Его смерть была бы для нас еще большим облегчением. Наше семейство живет наособицу. Мы бы похоронили его парик вместе с ним и разошлись в разные стороны.
Мать перенесла вниз кровать и забрала его из больницы — хотела, чтобы он умер в пристойном месте. Нас всех, уже взрослых, созвали дожидаться. Потолки нависали слишком низко, унитаз удивительным образом просел до самого пола. Спали мы в наших прежних комнатах, Фил — осыпая вылезающими волосами свою детскую подушку, мы с Брендой, учтивые, как незнакомые — на наших парных кроватях.
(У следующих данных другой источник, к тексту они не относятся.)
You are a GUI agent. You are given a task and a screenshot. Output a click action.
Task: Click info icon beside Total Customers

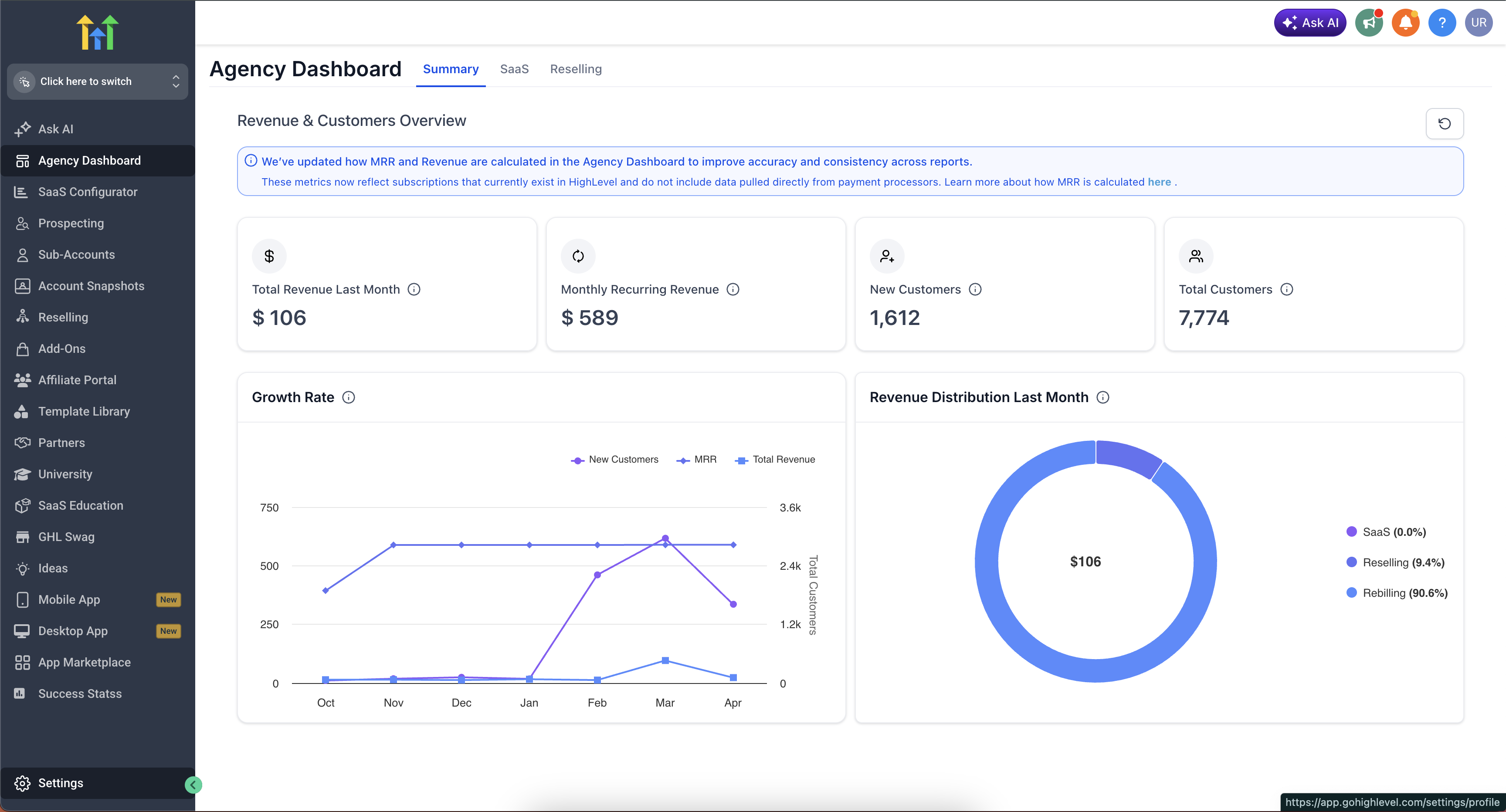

Местом кончины была назначена гостиная, так что мы включили телевизор, чтобы раскрутить бедные, спутанные в клубок отцовские синапсы. Поочередно дежуря у его изголовья, мы дожидались того особого безмолвия, какое бывает после последнего вздоха. Сидя там, я думала: «Продержись, продержись, пока я не выйду из комнаты». Папа был без сознания. Пальцы у него раздулись. Половина лица и так уже омертвела. Показывали австралийский сериал. Я услышала его последний вздох и безмолвие. Затем — еще один последний вздох, еще одно безмолвие. В таком состоянии он продолжал жить день за днем. Мы выпили море шерри.
Я глядела на его лицо, которого все равно не могла ни минуты удержать в памяти. Парик сидел на макушке его иссохшей головы, непристойно бесшабашный и молодой. Дутый, как геройство. Я сидела и смотрела на парик, а он — на меня, и мы оба маялись в ожидании.